▶ What to do: Which lines run from the one containing "Add A Group (686, 322)" to the last line of the entries? Return them exactly, with nothing more.
BEGIN Entries provided
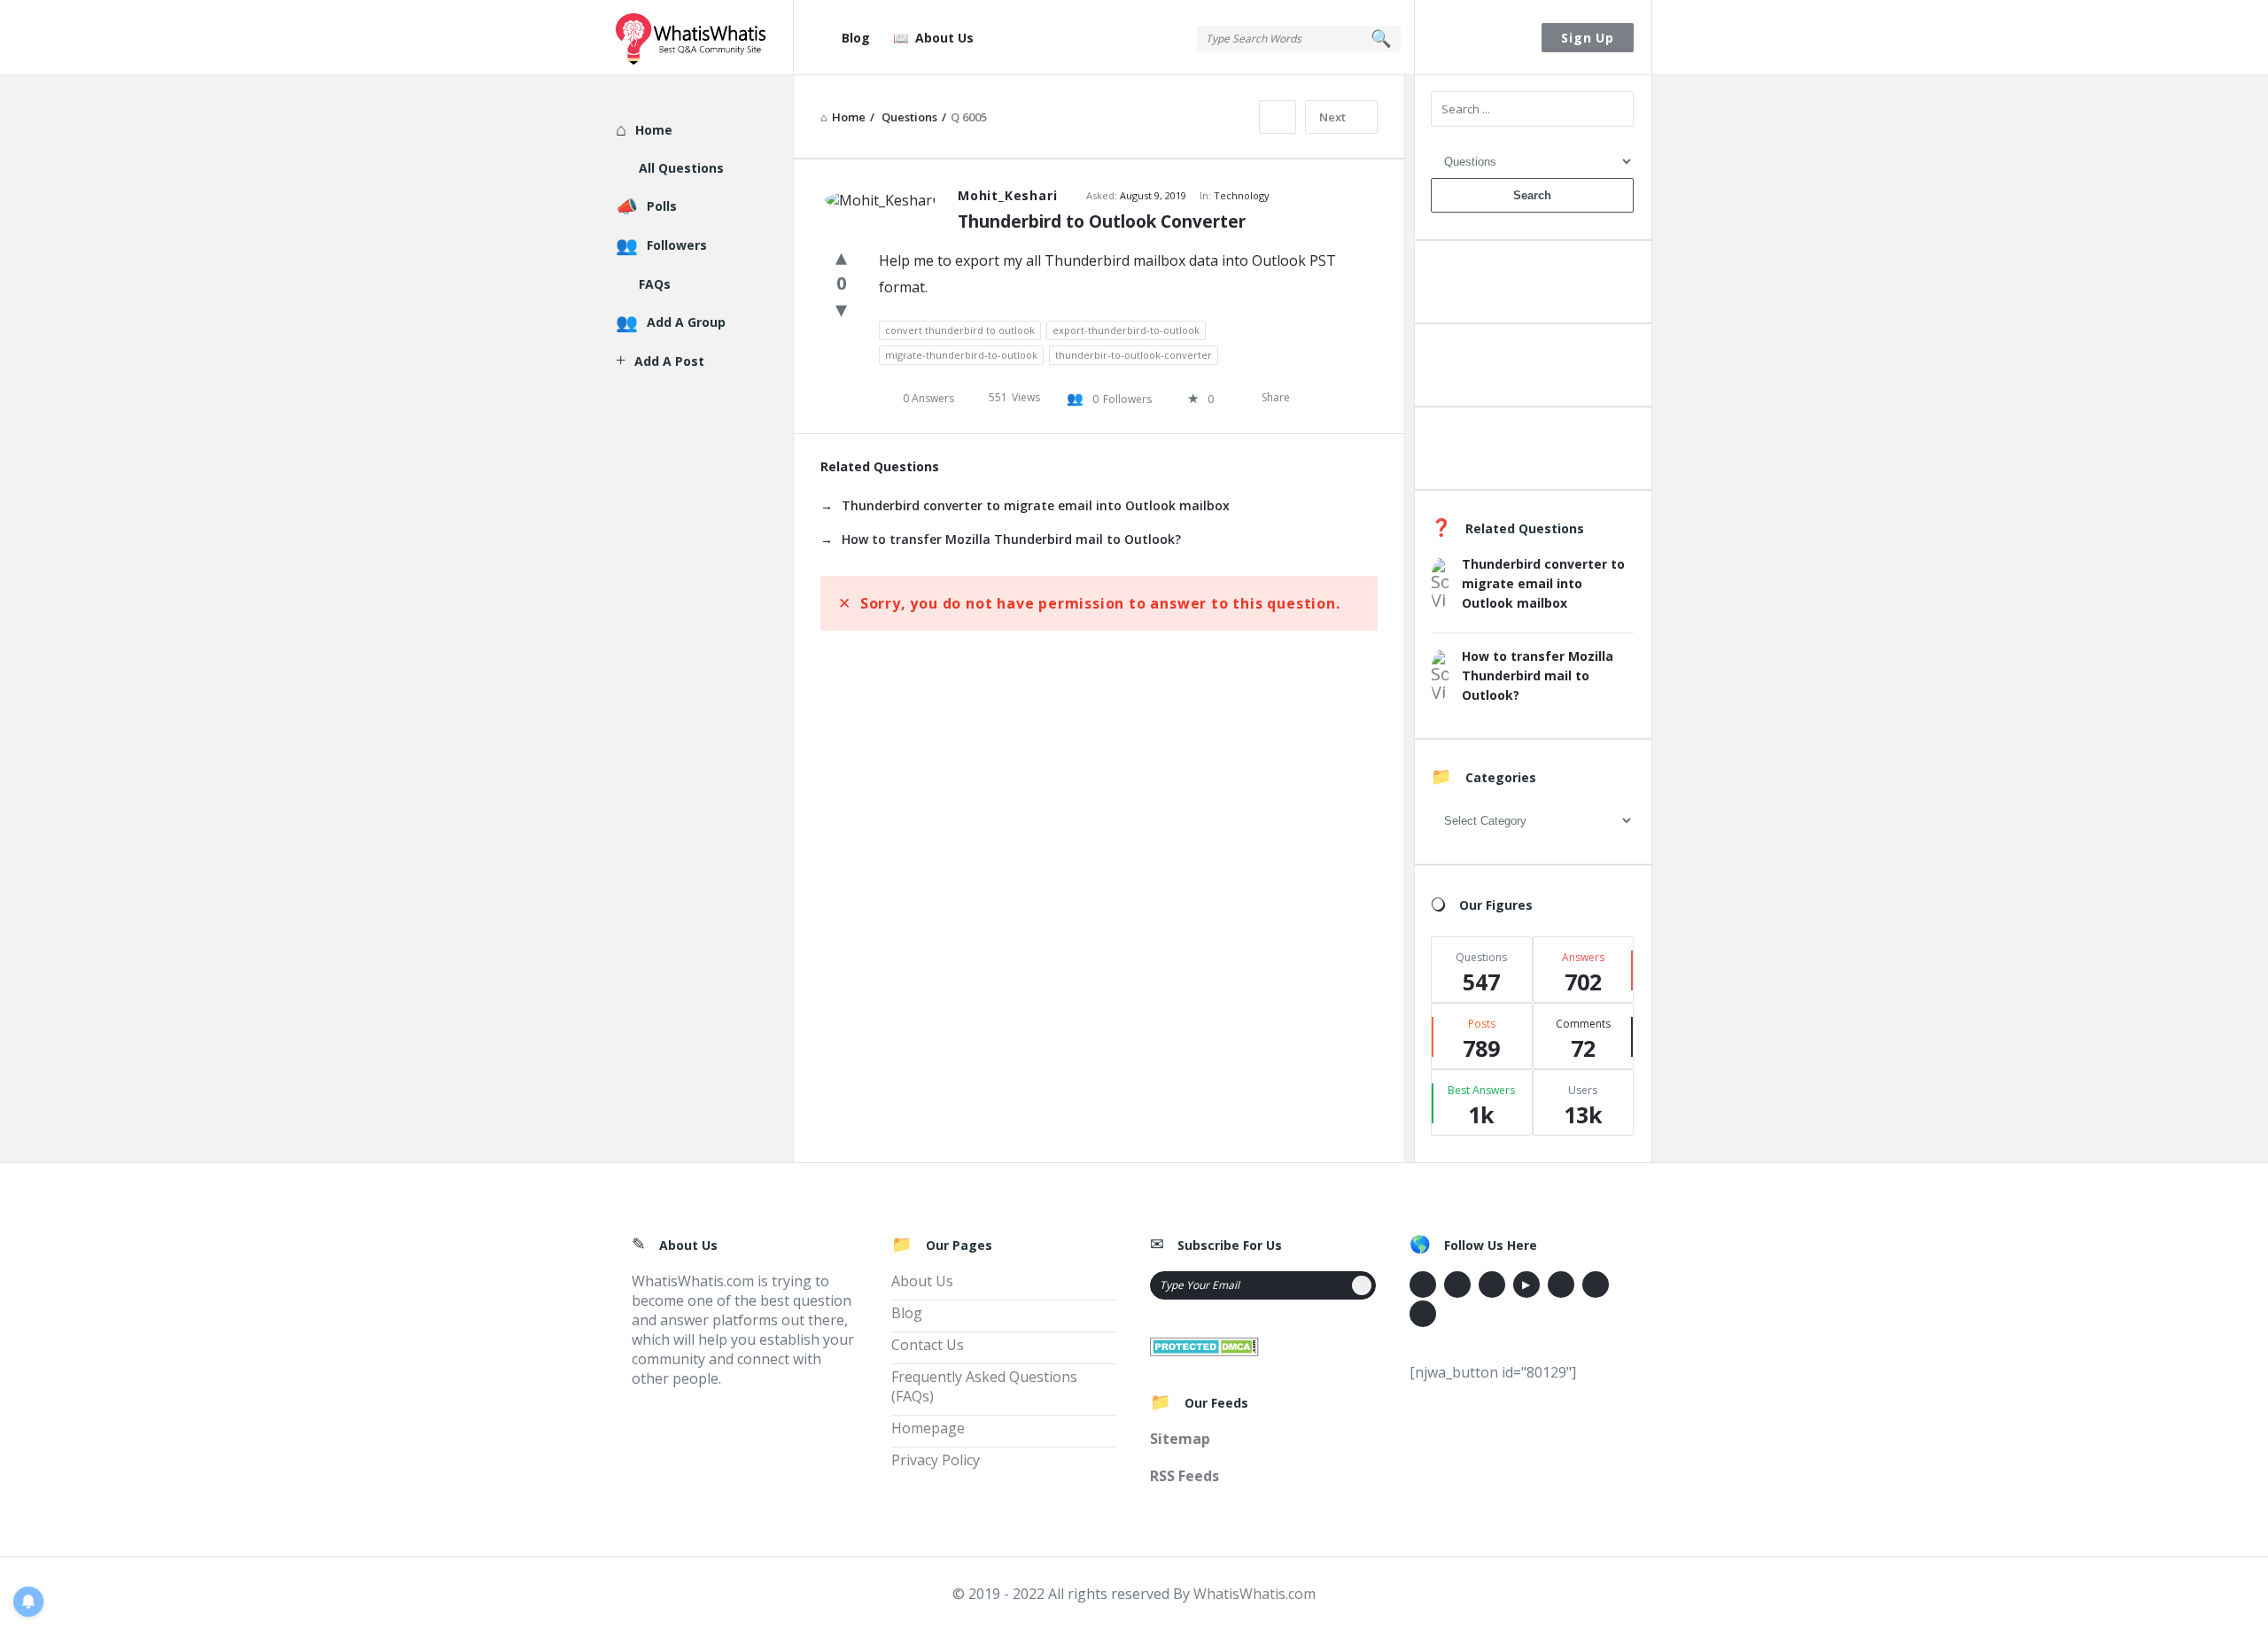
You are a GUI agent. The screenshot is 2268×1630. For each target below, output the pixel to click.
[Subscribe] (1361, 1285)
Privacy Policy (935, 1460)
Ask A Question (1532, 285)
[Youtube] (1526, 1284)
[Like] (841, 256)
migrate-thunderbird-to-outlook (961, 354)
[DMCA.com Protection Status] (1204, 1344)
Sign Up (1587, 37)
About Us (944, 37)
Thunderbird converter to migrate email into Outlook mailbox (1036, 505)
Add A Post (1532, 369)
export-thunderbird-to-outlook (1126, 330)
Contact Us (927, 1344)
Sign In (1479, 37)
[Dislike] (841, 308)
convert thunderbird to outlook (960, 330)
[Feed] (1423, 1313)
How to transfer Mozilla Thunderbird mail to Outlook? (1011, 539)
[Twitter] (1457, 1284)
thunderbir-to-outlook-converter (1133, 354)
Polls (662, 206)
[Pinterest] (1595, 1284)
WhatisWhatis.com (1254, 1593)
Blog (856, 37)
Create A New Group (1532, 452)
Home (653, 129)
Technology (1242, 195)
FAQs (655, 284)
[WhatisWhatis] (705, 37)
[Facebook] (1423, 1284)
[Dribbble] (1492, 1284)
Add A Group (686, 322)
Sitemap (1180, 1438)
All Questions (681, 167)
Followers (677, 245)
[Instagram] (1561, 1284)
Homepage (928, 1428)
END Entries provided
▶ Solution:
Add A Group (686, 322)
Sitemap (1180, 1438)
All Questions (681, 167)
Followers (677, 245)
[Instagram] (1561, 1284)
Homepage (928, 1428)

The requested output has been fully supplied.